Entre esos principios la defensa de los aspectos más positivos del Estado social son los más importantes, y tanto más cuando, en la práctica, a esa oposición al neoliberalismo más crudo y cruel, se ata la pervivencia de las formas democrática y un Estado de Derecho legible por la mayoría. La dialéctica Estados/UE es, o debería ser, secundaria –esa es la confrontación que prefiere la ultraderecha-; la esencial es la que se da entre la primacía de lo público y el embate de los ‘poderes salvajes’, que diría Ferrajoli. Digan lo que digan algunos, la miseria moral de ciertas propuestas machistas o xenófobas precisa para su realización de la debilidad de un Estado preocupado por la igualdad. Y, sin embargo, no basta con un ‘Estado servicial’, ese Estado al que Foucault podría denominar ‘Estado pastoral’. Las formas de la democracia social precisan de una renovación muy fuerte, para integrar en la deliberación las cuestiones medioambientales, las de seguridad y defensa y las políticas migratorias, superando el fraccionamiento de las propuestas y cambiando la deriva que nos indica que la izquierda sólo puede, ahora, conservar lo que se obtuvo; el pasado, al fin y al cabo. No es fácil. Pero, de nuevo, sólo en el marco europeo será posible ese impulso.

Cualquier voto a fuerzas progresistas será valioso. Yo voy a votar a Compromis-Sumar. No por sus propuestas concretas, sino porque me parece muy positivo que en el Parlamento Europeo haya un grupo de voces de izquierdas que no sean exactamente socialdemócratas. Y enfatizo ‘exactamente’ porque buena parte de las fuerzas de esa otra izquierda también son socialdemócratas, quizá a su pesar, quizá ignorándolo.

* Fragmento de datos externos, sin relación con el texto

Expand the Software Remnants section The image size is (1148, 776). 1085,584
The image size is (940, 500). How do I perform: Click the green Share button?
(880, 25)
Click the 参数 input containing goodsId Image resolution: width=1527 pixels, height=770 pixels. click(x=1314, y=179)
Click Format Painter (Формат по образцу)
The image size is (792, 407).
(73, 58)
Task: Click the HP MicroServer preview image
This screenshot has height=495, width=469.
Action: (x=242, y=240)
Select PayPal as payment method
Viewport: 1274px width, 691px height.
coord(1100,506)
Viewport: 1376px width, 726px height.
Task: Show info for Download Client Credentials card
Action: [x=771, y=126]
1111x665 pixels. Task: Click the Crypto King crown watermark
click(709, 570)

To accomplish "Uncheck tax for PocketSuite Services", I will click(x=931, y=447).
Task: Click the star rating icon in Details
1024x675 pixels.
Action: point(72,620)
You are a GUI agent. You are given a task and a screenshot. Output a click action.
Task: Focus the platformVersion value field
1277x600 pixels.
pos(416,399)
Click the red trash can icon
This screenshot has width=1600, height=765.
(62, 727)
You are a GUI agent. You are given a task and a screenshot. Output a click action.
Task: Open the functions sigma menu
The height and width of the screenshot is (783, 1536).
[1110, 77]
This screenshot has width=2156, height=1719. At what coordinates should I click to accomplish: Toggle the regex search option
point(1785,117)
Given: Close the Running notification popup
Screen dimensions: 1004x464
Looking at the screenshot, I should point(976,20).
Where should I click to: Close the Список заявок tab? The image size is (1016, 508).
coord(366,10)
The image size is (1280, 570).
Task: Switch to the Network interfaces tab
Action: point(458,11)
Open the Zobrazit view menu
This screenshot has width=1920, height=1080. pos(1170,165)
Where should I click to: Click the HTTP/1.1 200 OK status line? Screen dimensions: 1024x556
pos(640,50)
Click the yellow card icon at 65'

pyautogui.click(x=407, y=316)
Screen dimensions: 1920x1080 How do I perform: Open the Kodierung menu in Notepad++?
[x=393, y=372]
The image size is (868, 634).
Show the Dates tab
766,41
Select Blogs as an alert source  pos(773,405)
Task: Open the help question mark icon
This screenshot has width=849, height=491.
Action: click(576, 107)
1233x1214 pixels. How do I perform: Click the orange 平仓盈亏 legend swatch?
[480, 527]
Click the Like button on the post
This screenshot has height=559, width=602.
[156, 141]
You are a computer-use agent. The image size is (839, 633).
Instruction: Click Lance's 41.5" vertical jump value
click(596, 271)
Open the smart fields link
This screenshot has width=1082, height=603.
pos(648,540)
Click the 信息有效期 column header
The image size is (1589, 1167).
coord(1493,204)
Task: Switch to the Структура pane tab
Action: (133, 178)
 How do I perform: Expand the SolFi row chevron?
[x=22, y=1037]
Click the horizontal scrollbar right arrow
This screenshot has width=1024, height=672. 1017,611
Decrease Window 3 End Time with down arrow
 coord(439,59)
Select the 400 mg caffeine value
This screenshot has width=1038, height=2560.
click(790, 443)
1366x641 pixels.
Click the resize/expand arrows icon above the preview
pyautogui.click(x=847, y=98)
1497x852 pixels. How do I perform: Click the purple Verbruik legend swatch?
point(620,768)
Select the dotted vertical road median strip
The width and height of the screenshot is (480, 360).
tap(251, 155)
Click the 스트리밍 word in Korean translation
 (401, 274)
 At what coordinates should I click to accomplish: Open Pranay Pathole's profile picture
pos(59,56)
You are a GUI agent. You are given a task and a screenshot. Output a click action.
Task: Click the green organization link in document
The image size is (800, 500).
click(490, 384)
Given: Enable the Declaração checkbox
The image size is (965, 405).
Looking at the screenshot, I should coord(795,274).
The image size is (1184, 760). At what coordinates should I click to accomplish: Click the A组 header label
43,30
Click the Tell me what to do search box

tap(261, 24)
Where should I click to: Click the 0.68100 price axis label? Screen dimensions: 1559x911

Pero, por su tradición, están dispuestas a abrir nuevas ventanas, a arriesgar un poco más en los debates, sobre todo en sus compromisos con realidades nuevas como el cambio climático o la política de vivienda. Sea como fuere, en este mundo revuelto, lo que usted no debería consentir es que con su voto o su abstención, esta Europa acabe alineada con Putin, China, Netanyahu y, quizá, Trump. Nosotros somos nuestra principal esperanza. Esto es Europa.